Wendy stressed the importance of the housing sector rising to the challenge of supporting people with dementia to live in extra-care housing or their homes for as long as possible. There was also a need to provide adequate support with the transition where people needed to move to other accommodation. There were particular challenges with end of life care. Sunderland was working hard to implement the ‘Deciding Right’ strategy for people with dementia to enable them to prepare advance care plans while they still had the capacity to do so. There was also a challenge to support carers and front-line staff who sometimes found it difficult to implement advance care directives to avoid hospital admission when faced with the responsibility of caring for someone who was in the last stages of their life, especially out of hours when support services were limited. Wendy highlighted some of the ways that housing providers could actively promote personalised care and support including:

  • Commissioning and providing meaningful activities to promote a ‘sense of self’ and community connectedness, including investing in art-therapy through the Equal Arts programme. Sunderland CCG was considering a consortium bid from the third sector for funding for community activities for people with dementia
  • Training frontline staff in dementia awareness and working with healthcare commissioners to integrate housing assessments into referrals to early diagnostic services so that people received the appropriate type of help and support with memory loss. Wendy reminded delegates that not all memory loss was due to dementia and early diagnosis was crucial in enabling people to access appropriate help and support.
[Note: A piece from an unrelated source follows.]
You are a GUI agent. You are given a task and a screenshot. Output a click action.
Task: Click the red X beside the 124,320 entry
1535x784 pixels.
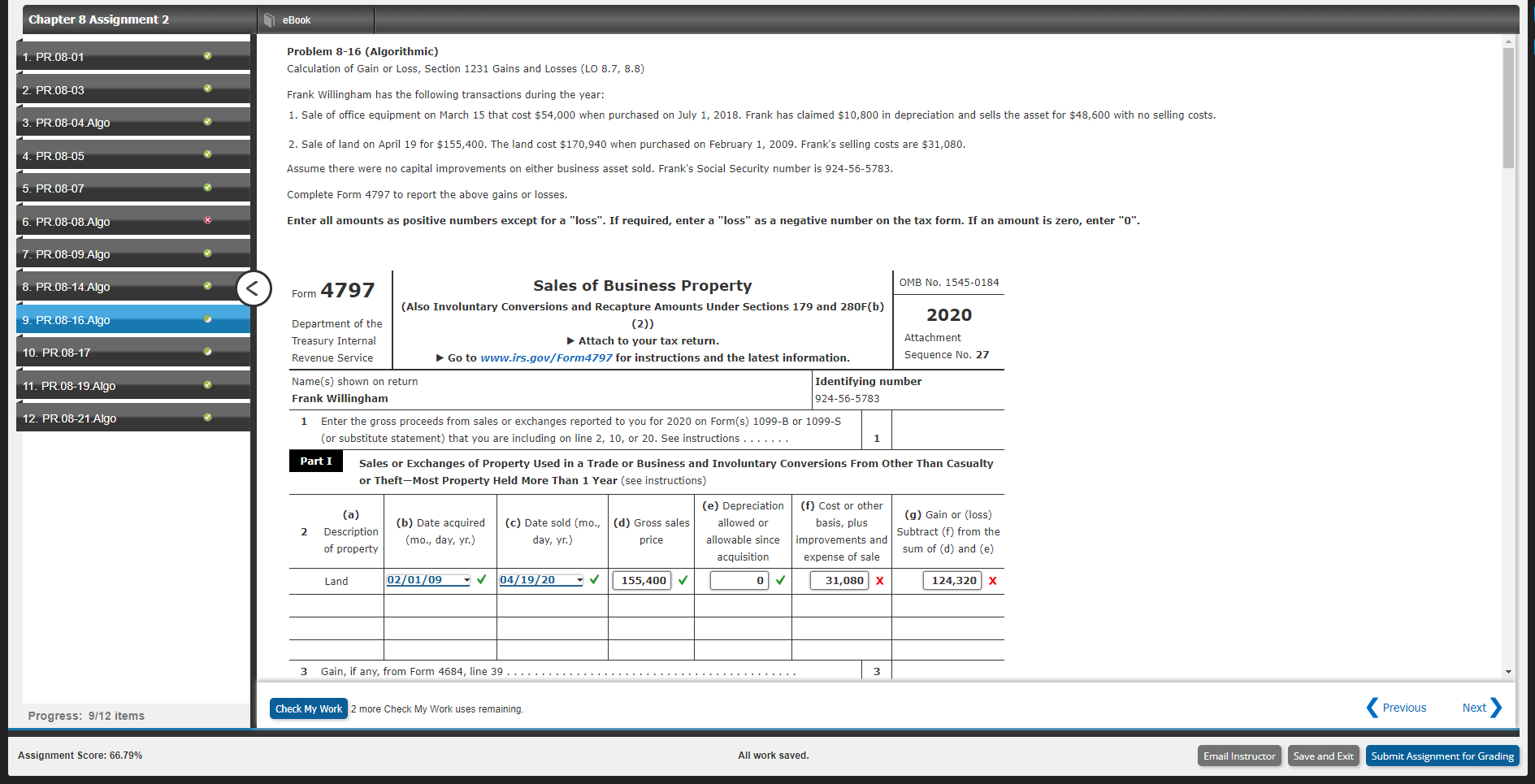coord(991,580)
  • Investing in age-friendly and dementia-friendly environments both inside and outside the home, ensuring that homes were warm, safe and suitably adapted where possible and offering appropriate alternatives. Wendy drew attention to the importance of good lighting, access to green space and meaningful outdoor activities and friendships as well as interior aids and adaptations.
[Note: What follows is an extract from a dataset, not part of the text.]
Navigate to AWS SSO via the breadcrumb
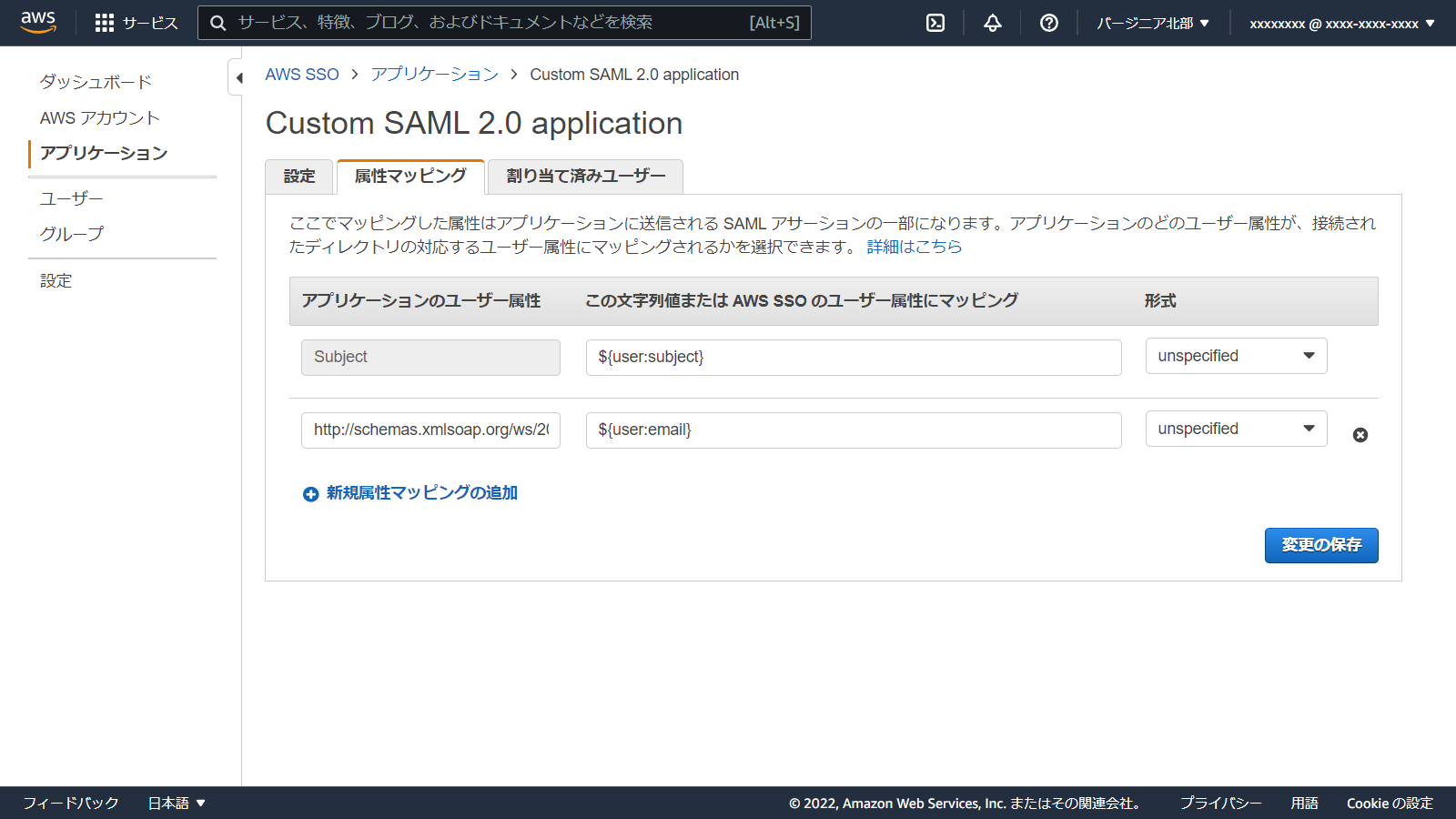This screenshot has height=819, width=1456. (302, 74)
  • Housing providers were well-placed to act as care coordinators, bring health and social care agencies together for residents with complex or high levels of support need. They could support people with their diet and medication, request healthcare reviews, make environmental improvements and keep people socially connected and act as an early warning system if there was cause for concern.
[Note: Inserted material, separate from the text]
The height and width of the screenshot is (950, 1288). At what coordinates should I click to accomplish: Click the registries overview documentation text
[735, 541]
The Better Care Fund 2014/15

The final part of Wendy’s presentation focussed on the potential for the Better Care Fund (BCF) to support service integration. She explained that the fund aimed to promote joint commissioning and to use existing resources more intelligently to transform care. The BCF brought together different strands of existing health and social care budgets to form a joint funding pot. Key performance indicators for the BCF were still being agreed but were likely to include:

  • A reduction in delayed transfers of care from hospital to home
  • Improvements to unplanned emergency admissions
  • A reduction in unplanned readmissions
  • Improved performance from reablement services
  • A fall in admissions to residential and nursing home care
  • Feedback from service users and carers on their experiences of the care system

The aspiration was to move towards 7-day services, with better coordinated care using the individual’s NHS number as the shared identifier on all case records, joint assessments and care planning, and shared ownership of the outcomes.